=== Try it ===
Retype the material that follows exactly, limited to the lines from the one with "Given: Select frequency 722 in the table" through the one with "This screenshot has width=334, height=374.", and keep out all pictures.

=== Input material ===
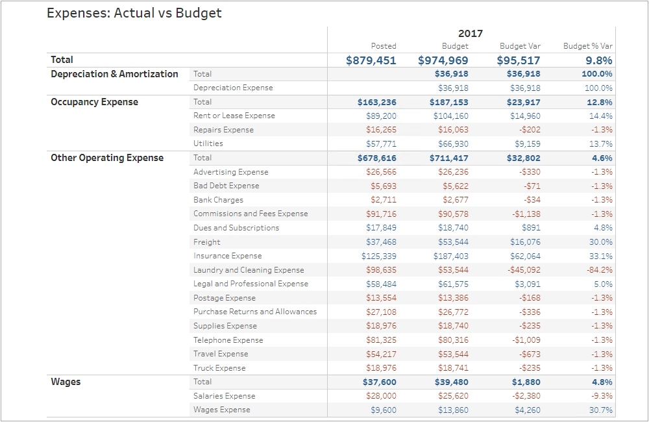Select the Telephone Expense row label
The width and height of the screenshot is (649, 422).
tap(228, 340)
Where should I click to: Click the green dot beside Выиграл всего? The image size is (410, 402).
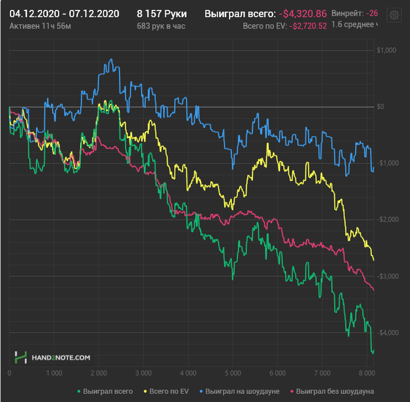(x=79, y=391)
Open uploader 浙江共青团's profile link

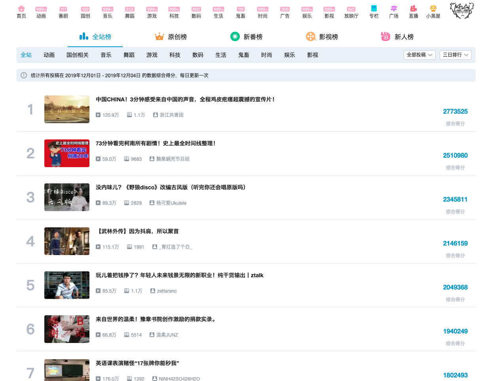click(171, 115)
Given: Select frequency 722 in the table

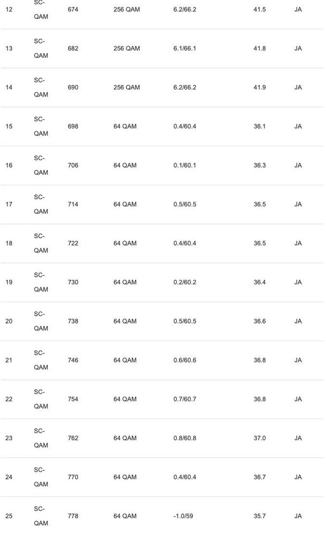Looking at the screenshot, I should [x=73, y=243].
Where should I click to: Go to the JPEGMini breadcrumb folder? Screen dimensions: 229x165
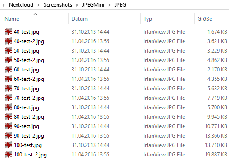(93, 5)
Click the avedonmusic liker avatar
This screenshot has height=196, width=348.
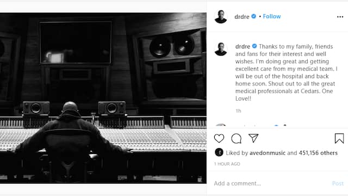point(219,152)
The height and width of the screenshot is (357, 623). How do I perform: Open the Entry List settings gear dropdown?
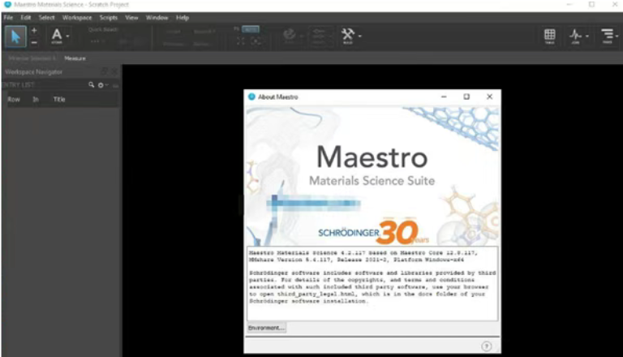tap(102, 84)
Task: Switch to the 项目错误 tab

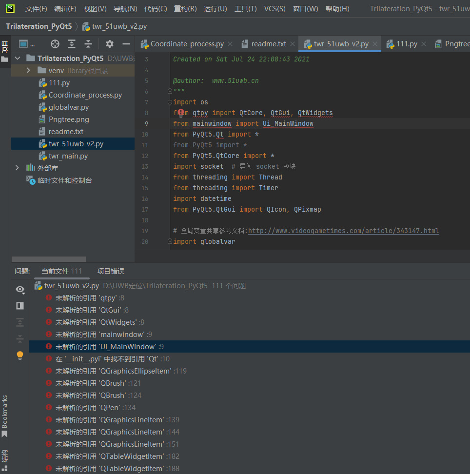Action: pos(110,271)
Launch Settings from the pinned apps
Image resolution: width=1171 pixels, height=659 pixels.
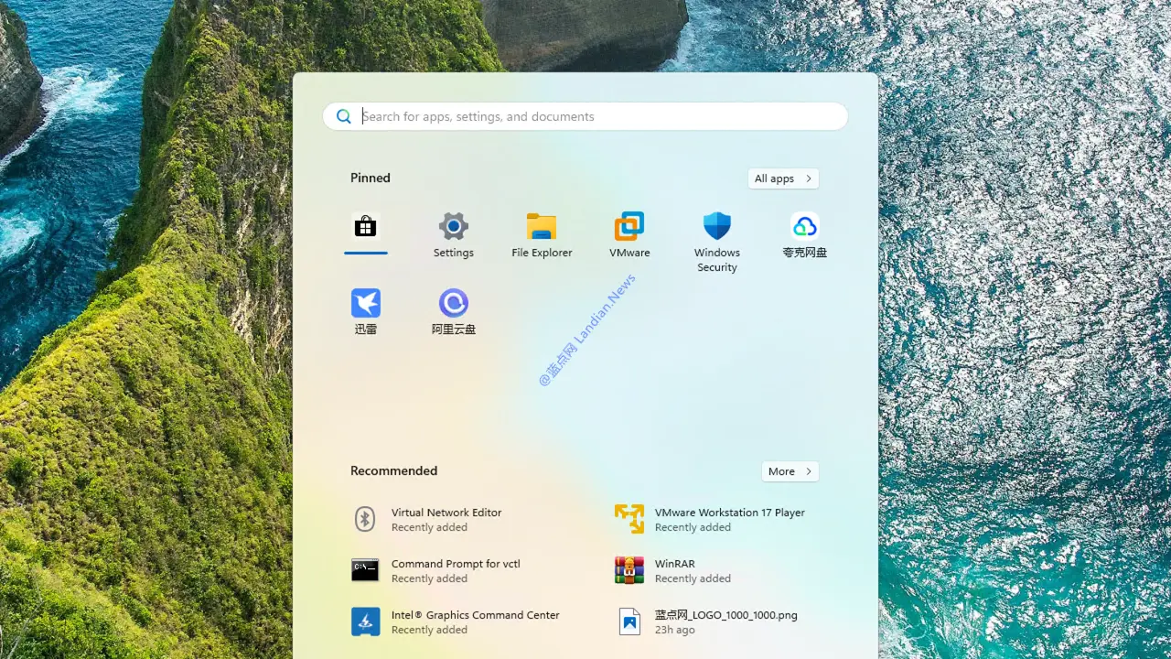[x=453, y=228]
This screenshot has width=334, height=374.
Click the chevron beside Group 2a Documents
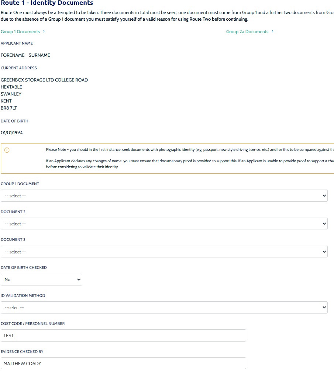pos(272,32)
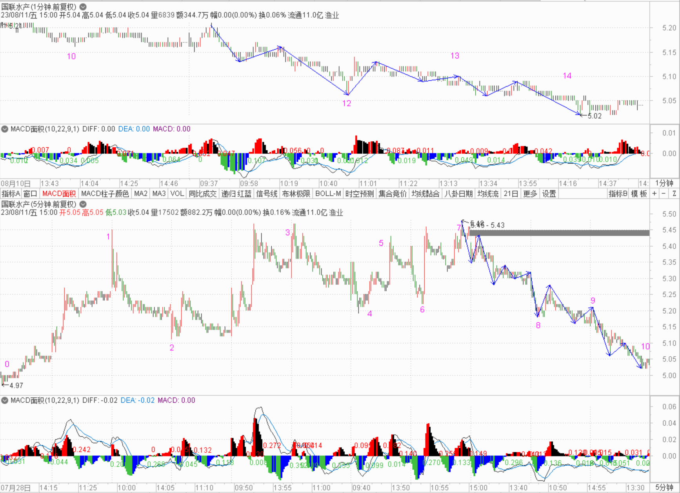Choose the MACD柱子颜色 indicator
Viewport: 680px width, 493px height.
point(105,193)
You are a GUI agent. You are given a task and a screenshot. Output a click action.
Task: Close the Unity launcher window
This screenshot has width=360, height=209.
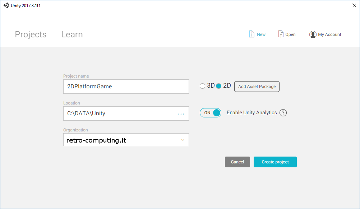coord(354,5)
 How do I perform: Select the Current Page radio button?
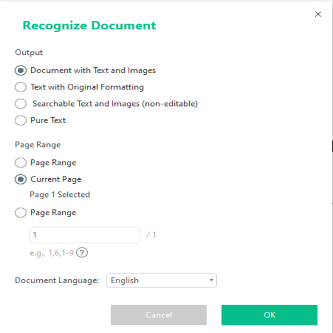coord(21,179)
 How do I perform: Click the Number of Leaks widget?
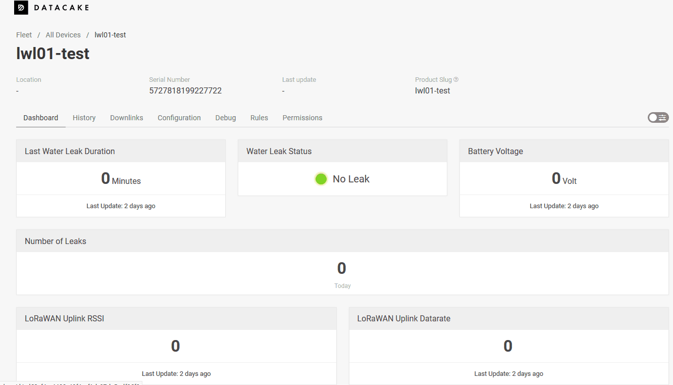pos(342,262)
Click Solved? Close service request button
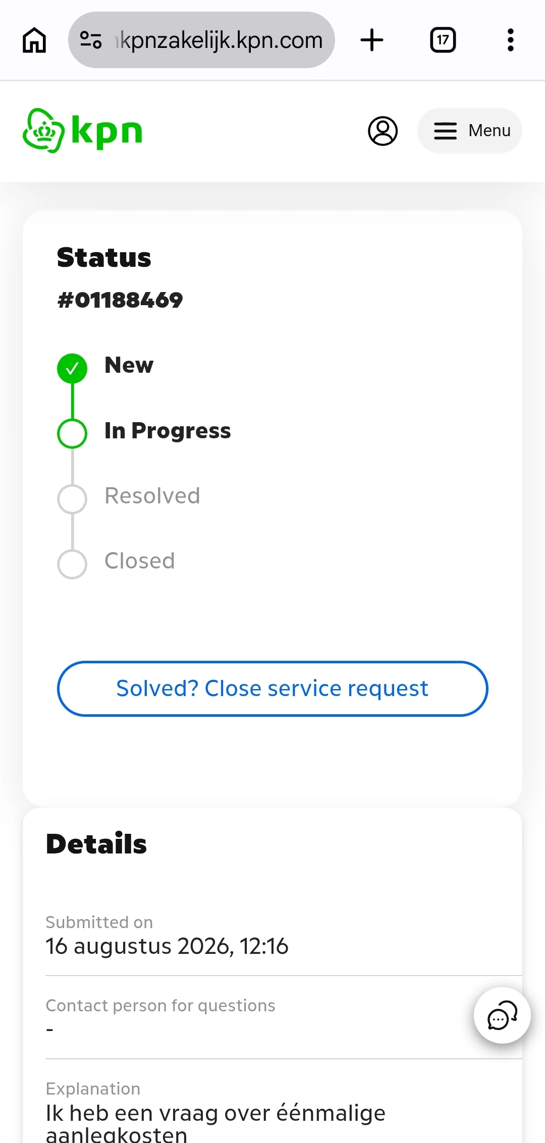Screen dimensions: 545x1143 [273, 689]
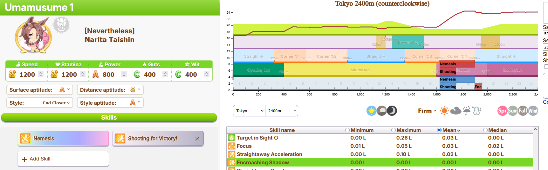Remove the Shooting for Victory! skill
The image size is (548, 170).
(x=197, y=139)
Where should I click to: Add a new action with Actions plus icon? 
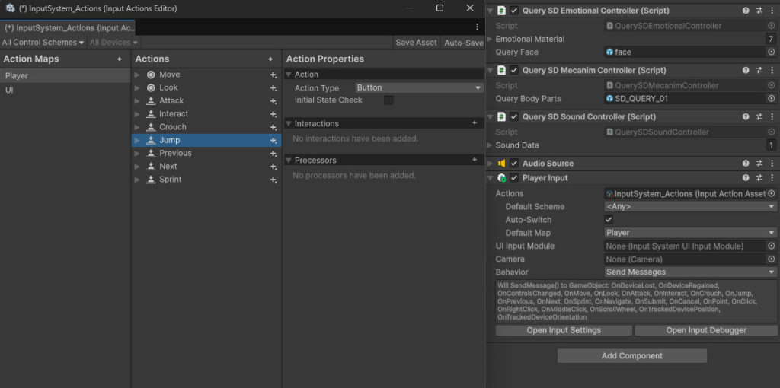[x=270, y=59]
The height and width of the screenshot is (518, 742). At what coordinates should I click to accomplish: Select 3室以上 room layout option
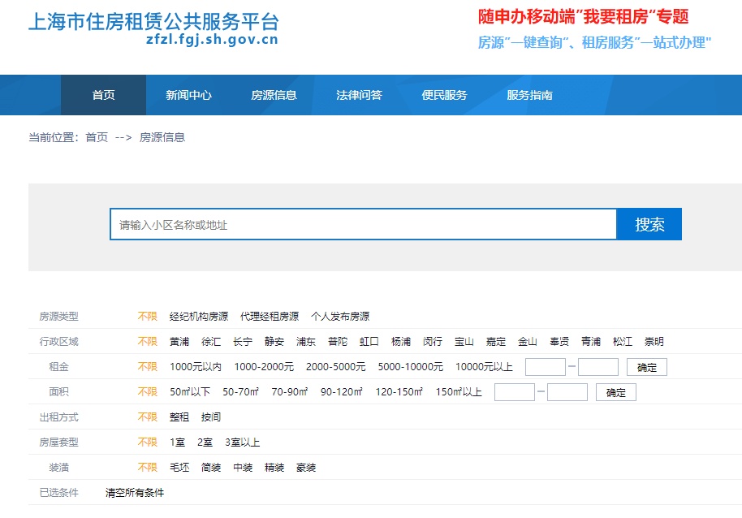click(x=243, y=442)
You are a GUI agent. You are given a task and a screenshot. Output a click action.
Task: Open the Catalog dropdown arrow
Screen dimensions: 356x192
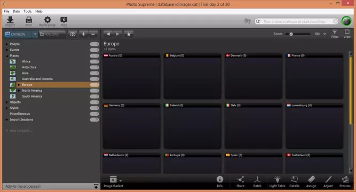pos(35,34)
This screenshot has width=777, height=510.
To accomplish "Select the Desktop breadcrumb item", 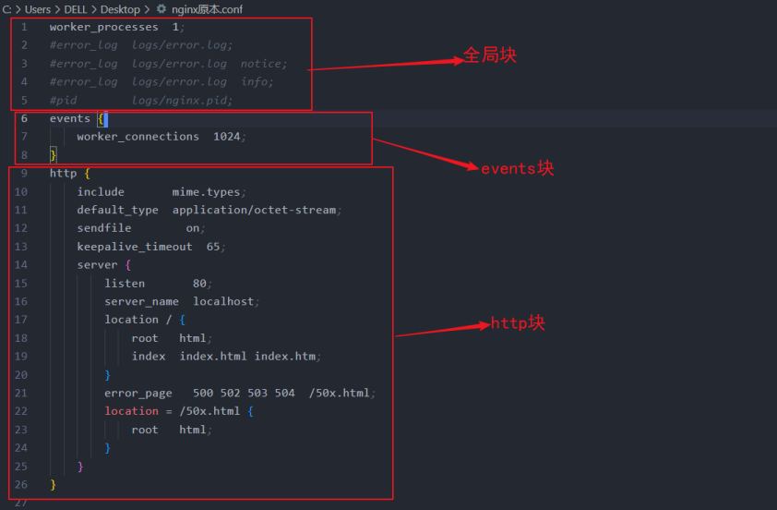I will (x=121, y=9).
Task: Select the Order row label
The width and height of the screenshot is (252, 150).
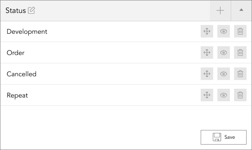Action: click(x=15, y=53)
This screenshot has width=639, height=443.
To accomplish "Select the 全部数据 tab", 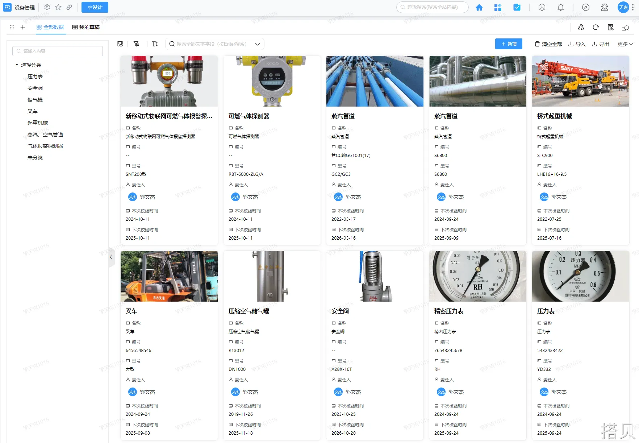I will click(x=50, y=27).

=== Response area ===
Given: Select frequency 722 in the table

Looking at the screenshot, I should [x=73, y=243].
Where should I click to: Go to the JPEGMini breadcrumb folder? Screen dimensions: 229x165
(93, 5)
Click the avedonmusic liker avatar
This screenshot has height=196, width=348.
point(219,152)
The height and width of the screenshot is (357, 623). How do I perform: Open the Entry List settings gear dropdown?
tap(102, 84)
Task: Switch to the 项目错误 tab

Action: pos(110,271)
Launch Settings from the pinned apps
Image resolution: width=1171 pixels, height=659 pixels.
[x=453, y=228]
This screenshot has width=334, height=374.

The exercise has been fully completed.